Durban 2 - Margaret Parsons
Not every Canadian believes Canada should be boycotting this conference. Margaret Parsons attended the first UN World Conference on Racism in 2001, in Durban, South Africa. She's the executive director of the Toronto-based African-Canadian Legal clinic. This week, she's in Geneva, attending the conference that's also being called "Durban 2".
Susan Boyle - Palumbo
This, as 50 million hits on YouTube would suggest is someone you may already know. Someone who has made big waves since this appearance on the popular Tv show, "Britain's Got Talent." That a middle aged woman would take a shot at the competition - well - the originally dismissive audience was in delighted disbelief. Jaws dropped, people wept, the judges beamed and now everything has changed.

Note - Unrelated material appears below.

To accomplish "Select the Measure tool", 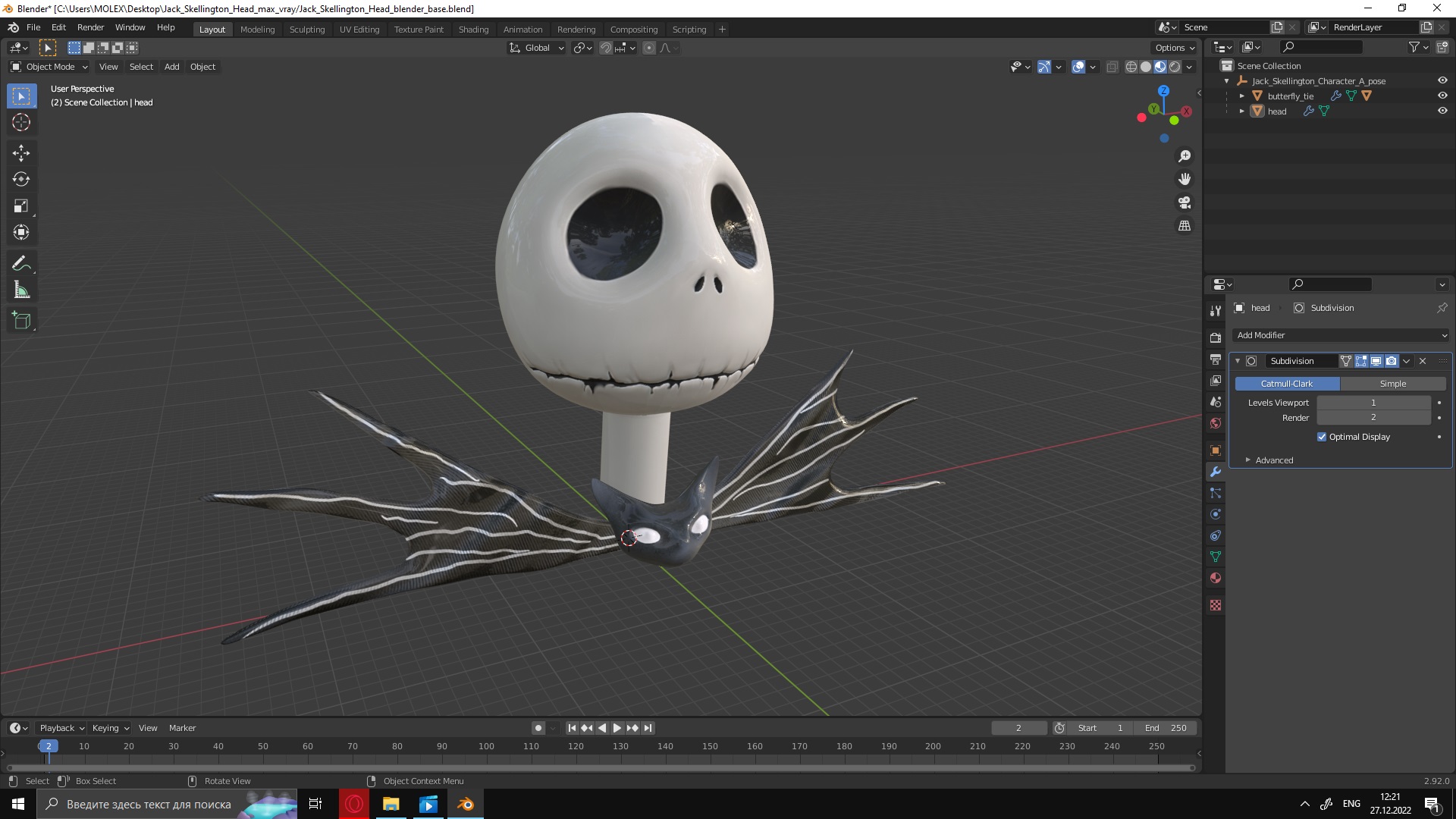I will click(x=21, y=290).
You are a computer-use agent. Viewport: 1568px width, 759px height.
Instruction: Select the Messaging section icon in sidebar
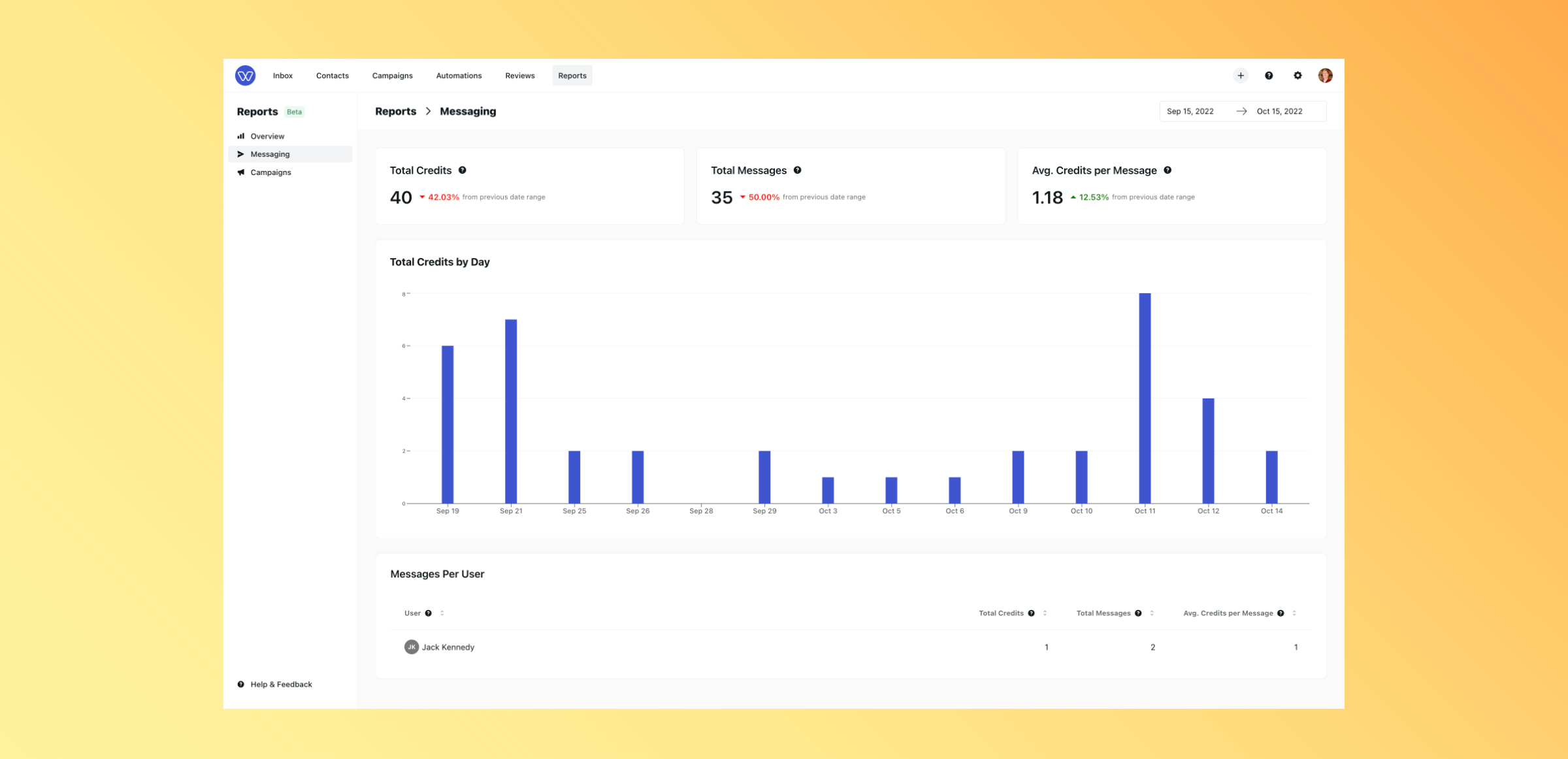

Two weeks ago, Susan Boyle, the 47 year-old from Scotland, was an unknown talent with a dream. Now, with every passing day - she's fielding yet another interview request. From Larry King Live to morning shows across continents, she's the belle of the media ball. And that performance you just heard... it has become the most watched online TV clip - ever.
Clearly, there's something about Susan Boyle the world loves. And that has at least one psychotherapist wondering what all this adulation really says about the rest of us. Dennis Palumbo has a practice in Los Angeles. He is also a former screenwriter whose credits include the movie My Favorite Year, and the TV comedy show Welcome Back Kotter. And last week he wrote an article for The Huffington Post, called "What If Susan Boyle Couldn't Sing." He was in Los Angeles.
Susan Boyle - Cottin
If you were to tear up at Susan Boyle's performance, well, Letty Cottin Pogrebin wouldn't fault you for it. Half the women she invited to watch the YouTube clip cried when they saw it, she says. Ms. Pogrebin is the founding editor of MS. Magazine, and wrote a piece called "Why Susan Boyle Makes us Cry." And she was in New York City.
Susan Boyle - Gundle
It may be that Susan Boyle is the most famous Scot since Sean Connery. But if you think of Connery, you think of James Bond, a dashing figure of fame and glamour. So, the question is... will the unassuming songstress from West Lothian join the glamour set? Stephen Gundle knows a lot about glamour and fame. He is a Professor of Film and Television Studies and the University of Warwick in England. And he is the author of the new book Glamour: A History. We reached him in Coventry.
Last Word - Susan Boyle
Stay tuned to CBC Radio One, it's Q next with Jian Gomeshi. And this afternoon at 2 pm it's The Point with Aamer Haleem. And you can catch CBC's The National every night on Newsworld at 9 and 10 pm.
Now, well before Susan Boyle made some of us shed a tear with her rendition of Les Miz's I Dreamed a Dream, she recorded Cry Me a River, a rendition of the brooding blues song made famous by Ella Fitzgerald. She recorded it for a local charity album in 1999. That album was funded by the tiny Whitburn Community Council in her collection of villages as she called it. Only 1,000 copies were made. But the internet clip has received about a million hits. So if anyone is crying a river today, maybe it's the recording companies who missed, or passed, on this little gem.